Introduction

Macular or patchy hypopigmented skin lesions are frequently met complaints in dermatology clinics. They can be highly upsetting for the patients, especially if they have dark skin. Dermoscopic characteristics of vitiligo have been described widely in literature, whereas only few reports are available for description of dermoscopic changes in other hypopigmented dermatoses [1]. The aim of this work was to investigate which dermoscopic criteria represent potent indicators for the diagnosis of commonly encountered hypopigmented disorders namely vitiligo, nevus depigmentosus (ND), pityriasis alba (PA), hypopigmented pityriasis versicolor (PVC), idiopathic guttate hypomelanosis (IGH), hypopigmented mycosis fungoides (MF), lichen sclerosus et atrophicus (LSEA) and ash leaf hypopigmented macules of tuberous sclerosis (ALS), and evaluate their diagnostic accuracy in comparison to their clinicopathological diagnosis.

Materials and methods

This is an observational cross-sectional analytical study.

Patients

Two hundred and fifty patients of all ages and both sexes presenting with hypopigmented skin lesions were included. Patients were recruited from the outpatient clinics of the Dermatology and Venereology Department - Tanta University Hospitals in the period between August 2019 and March 2023. They had at least 1 clinically hypopigmented skin lesion of either vitiligo, ND, PA, hypopigmented PVC, LSEA, or ALS, and their final diagnosis was confirmed based on clinical, pathological and immunohistochemical examination. Among the 250 patients examined, 82 patients were excluded from participation in the study as they lacked definite clinicopathological diagnoses of the 8 diseases of concern. The minimum number of patients collected for each diagnosis was 15, to be appropriate for statistical analysis of sensitivity and specificity of dermoscopy in the diagnosis of each hypopigmented disorder. The research protocol was approved by the institutional review board of the ethical committee of the Faculty of Medicine- Tanta University prior to patient enrolment (Approval code 32926/02/19).

Dermoscopic evaluation

The single, most recently developed lesion in every patient was examined dermoscopically using dermoscope; Dermlite 4 (4Gen, San Juan Capistrano, CA, USA). Dermoscopic images were taken in polarized mode with precautions taken to reduce compression artifacts. Dermoscopic photos of every patient (without any clinical data except for patient’s age and lesion site) were randomly listed from number 1 to the last case. Evaluation of the randomly listed dermoscopic photos was performed by two researchers; both were blinded to the clinicopathological diagnoses. A comprehensive list of all dermoscopic structures described and published in previous research up till year 2023 was compiled (Table 1). The search was performed on Pubmed and Google scholar for comprehensive review articles, observational clinical studies, and retrospective studies for the 8 disorders. Each dermoscopic image was evaluated for the presence or absence of those predetermined dermoscopic criteria. Pigment network was evaluated to determine if it was absent, faint, or reduced, in addition to perifollicular pigmentation, and islands of pigmentation. Borders of lesions were assessed for being well or ill-defined in addition to the presence of pseudopods/ serrations, or perilesional hyperpigmentation. Hair color within the lesion was evaluated. Vascular structures were defined as erythema/linear/comma/dotted blood vessels. Presence of scaling and scales characteristics were evaluated (diffuse, or perifollicular) in addition to peppering blue-gray dots, comedo-like openings, and fibrotic areas.

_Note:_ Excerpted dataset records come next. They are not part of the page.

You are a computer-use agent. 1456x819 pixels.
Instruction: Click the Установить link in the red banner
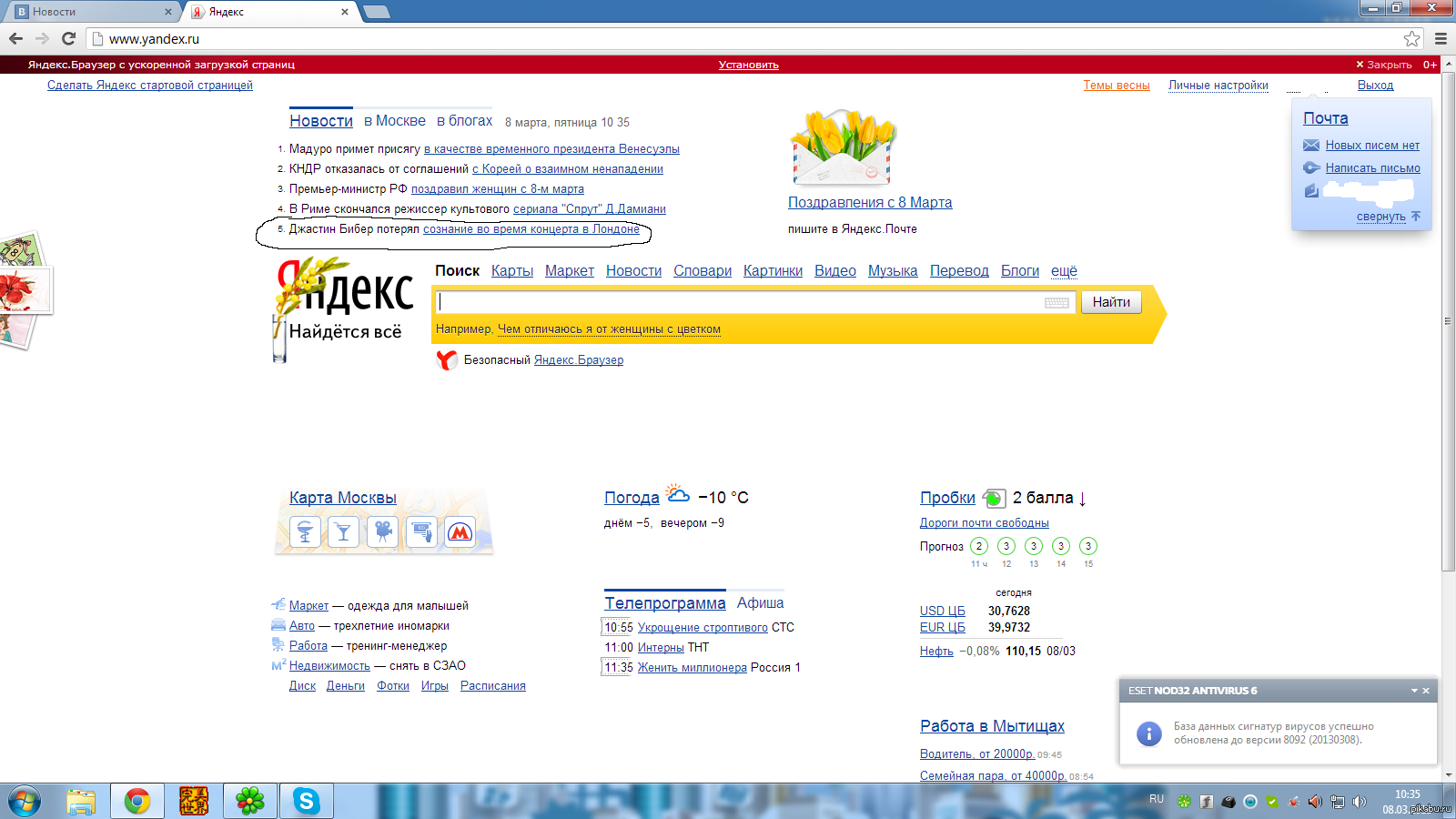748,65
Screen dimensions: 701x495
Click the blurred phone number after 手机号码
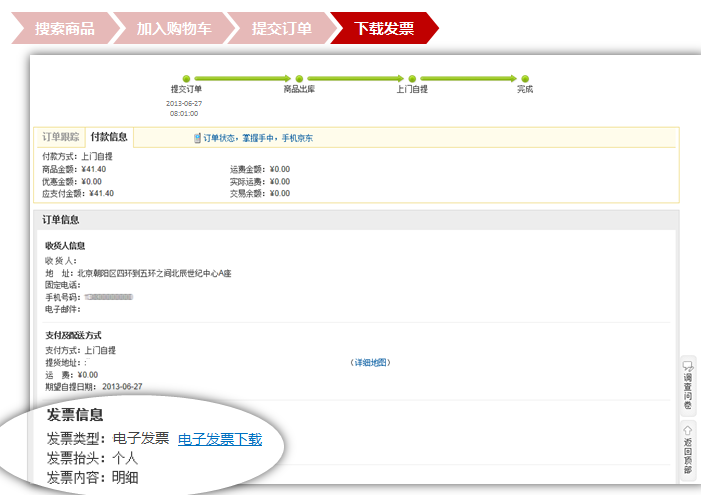108,297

Table 1 A comprehensive list of dermoscopic findings for the 8 hypopigmented skin lesions of concern published in previous research:

Statistical analysis of the data

The collected data were organized, tabulated, and statistically analyzed using SPSS (Statistical Package for Social Studies) version 26 created by IBM, Illinois, Chicago, USA. For numerical values, the range, mean, and standard deviation were calculated. For categorical variables, the number and percentage were calculated and differences between subcategories were tested by chi-square or Monte Carlo exact test. The agreement between the two diagnostic techniques (clinicopathological & dermoscopic diagnosis) was tested by the Kappa test. The level of significance was adopted at P < 0.05. For each disease, the sensitivity and specificity of dermatoscopic diagnosis were calculated.

Results

The patients were 78 men (46.4%) and 90 women (53.6%). Their ages varied from 6 months to 70 years, with a mean ± SD of 21.78 years ± 18.28. The duration of hypopigmented skin lesions ranged from 1 week to 30 years. Fitzpatrick’s skin types included were Type IΙ (in 7 patients), Type ΙΙΙ (in 87 patients), and Type ΙV (74 patients).

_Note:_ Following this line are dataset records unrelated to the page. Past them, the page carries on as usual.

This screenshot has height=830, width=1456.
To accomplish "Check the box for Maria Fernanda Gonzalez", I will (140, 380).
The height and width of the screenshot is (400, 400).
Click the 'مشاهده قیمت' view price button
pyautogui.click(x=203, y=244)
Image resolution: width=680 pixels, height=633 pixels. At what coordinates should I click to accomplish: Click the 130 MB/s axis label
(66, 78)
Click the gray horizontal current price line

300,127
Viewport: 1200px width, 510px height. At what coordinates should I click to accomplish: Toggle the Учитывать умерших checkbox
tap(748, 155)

The incidence of agreement of dermoscopic diagnosis with confirmed diagnosis in the 168 hypopigmented lesions examined was 86.3% (Table 2).

Table 2 Incidence of agreement and disagreement of dermatoscopic diagnosis with confirmed clinicopathologic diagnosis in individual hypopigmented skin lesions examined

The sensitivity and specificity of dermoscopic examination in diagnosis of the 8 included hypopigmented dermatoses are shown in Table 3. Dermoscopy was able to distinguish ND, IGH, and PA with 100% sensitivity. Vitiligo followed at 94.7% sensitivity, then LSEA (93.3%) ensued by hypopigmented MF (81.2%). Hypopigmented PVC and ALS were the least predicted by dermoscopy with 52.6% and 46.7% sensitivity, respectively. The typical repetition of specific findings in ND, IGH, and PA lesions might be the explanation. IGH and vitiligo showed specificity of 99.3% and 98.5%. This was likely owing to the distinct dermoscopic features in each disease.

Table 3 Sensitivity and specificity of dermoscopy in relation to clinicopathologic diagnosis in diagnosis of hypopigmented lesions of concern

Dermoscopic signs of the studied hypopigmented skin lesions are listed by frequency in Table 4. The most prevalent dermoscopic findings in vitiligo were white structureless patches (92.1%), well-defined borders (81.6%), and absent pigment network (78.9%). The starburst pattern (21.1%), trichrome pattern (15.8%), and micro-koebnerization phenomena (5.3%) were exclusively seen in vitiligo, making them highly specific findings. In the present research, perifollicular pigmentation was more common in vitiligo lesions, but it was also detected in ND and LSEA lesions (26.3% vs. 8.6% and 6.7%, respectively).

Table 4 Dermoscopic finding and their frequency in different hypopigmented dermatoses included in the study in addition to characteristic findings for vitiligo

Pseudopods/serrated (88.6%), well-defined borders (74.3%), faint (57.1%), and decreased pigment network (42.9%) were the most prevalent dermoscopic characteristics of ND.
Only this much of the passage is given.